La 78ª Estate Teatrale Veronese prenderà il via il 25 giugno sotto la nuova direzione artistica di Fabrizio Arcuri. Il festival, incentrato sul Teatro Romano, esplorerà il tema della terra con lo spettacolo inaugurale shakespeariano. Il programma include prosa, musica e danza con artisti di fama nazionale e internazionale.
Nuova direzione artistica per il festival
La 78ª edizione dell'Estate Teatrale Veronese si apre con una novità. La direzione artistica è stata affidata a Fabrizio Arcuri. Questo cambiamento segna un nuovo corso per la storica rassegna cittadina.

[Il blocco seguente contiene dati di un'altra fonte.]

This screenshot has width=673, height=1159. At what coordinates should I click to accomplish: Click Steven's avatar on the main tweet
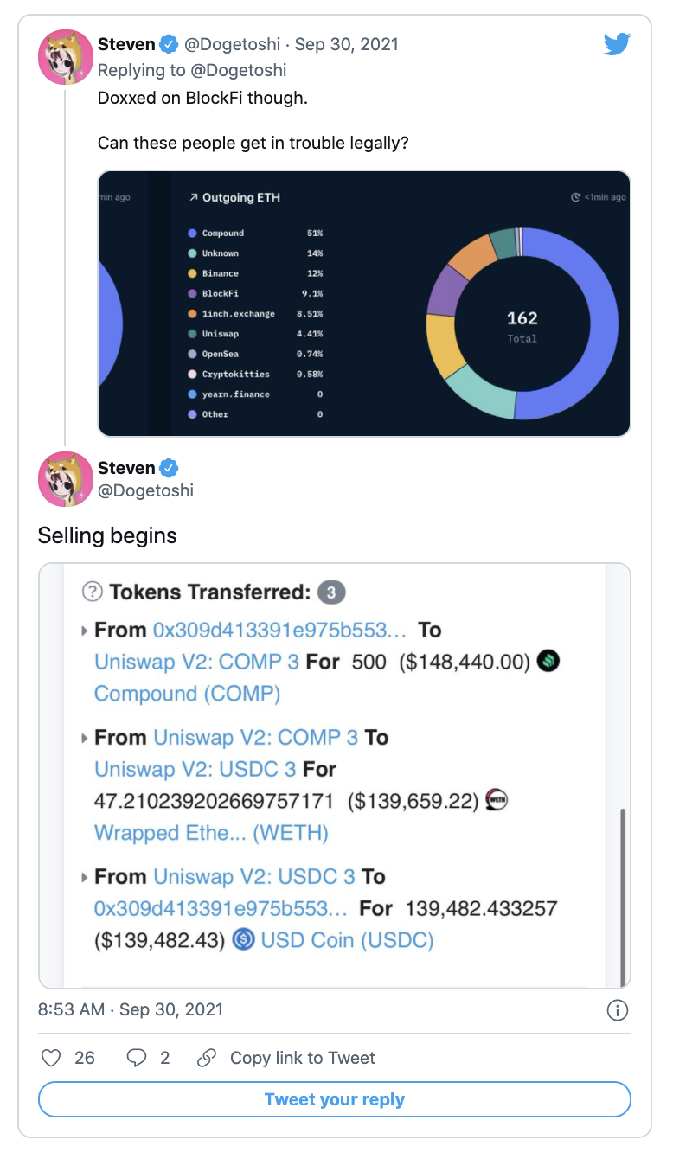coord(64,479)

Il Teatro Romano sarà il palcoscenico principale degli eventi.
Il tema scelto per quest'anno è «(H)Earth of Glass», un omaggio alla terra. La presentazione ufficiale del cartellone è avvenuta oggi. L'evento promette un'ampia varietà di generi e artisti.
Shakespeare e grandi nomi sul palco
L'inaugurazione è prevista per il 25 e 26 giugno. Andrà in scena «Los dos hidalgos de Verona / I due gentiluomini di Verona». La regia è di Declan Donnellan. Lo spettacolo, prodotto in Spagna, debutterà in Italia. Sarà presentato in lingua originale con sottotitoli in italiano e inglese.
Seguiranno altre produzioni shakespeariane. Tra queste, «Tito Andronico» nella riscrittura di Davide Sacco. Sarà una prima nazionale. Un'altra rilettura importante è «Ofelia» di Luca Giacomoni.
Eventi speciali e prime assolute
La sezione «Grand Soirées - Evento Speciale» offrirà quattro serate uniche. Il 28 giugno ci sarà la prima assoluta di «Padre Cicogna» di Eduardo De Filippo. Questo spettacolo riunirà Toni Servillo e il premio Oscar Nicola Piovani, che curerà le musiche.
Il cartellone include anche «Otello, di precise parole si vive». La regia è di Gabriele Vacis con Lella Costa. Un'altra prima nazionale sarà «Romeo e Giulietta in the war». L'opera è scritta e interpretata da Stefano Massini. La Orchestra Multietnica di Arezzo parteciperà all'evento.
Omaggi e nuove generazioni
Verrà riproposto «Amleto2», opera di e con Filippo Timi e Marina Rocco. Questo spettacolo torna a 15 anni dal suo debutto originale. Un'altra creazione per il festival è «Rex Destruens, Re Lear». L'opera è di e con Massimo Cacciari. È stata realizzata in collaborazione con il Teatro Stabile del Veneto.
La sezione danza vedrà protagonisti i Momix con «Botanica - Season 2». Ci saranno anche i belgi Peeping Tom con «Diptych». Questa collaborazione è con Bolzano Danza. La sezione «Contaminazioni musicali» ospiterà il ritorno del P.A.F. Trio con Paolo Fresu, Antonello Salis e Furio Di Castri.
Si esibiranno anche Nicolò Fabi e Simona Molinari con il «Kairos Tour». Non mancheranno Raphael Gualazzi e Daniele Silvestri. Il festival dedica spazio alle nuove generazioni con Coez e Joan Thiele. La scena internazionale sarà rappresentata dai White Lies, da Johnny Marr (chitarrista e co-fondatore dei The Smith), da Dulce Pontes e dal Quintetto Astor Piazzolla.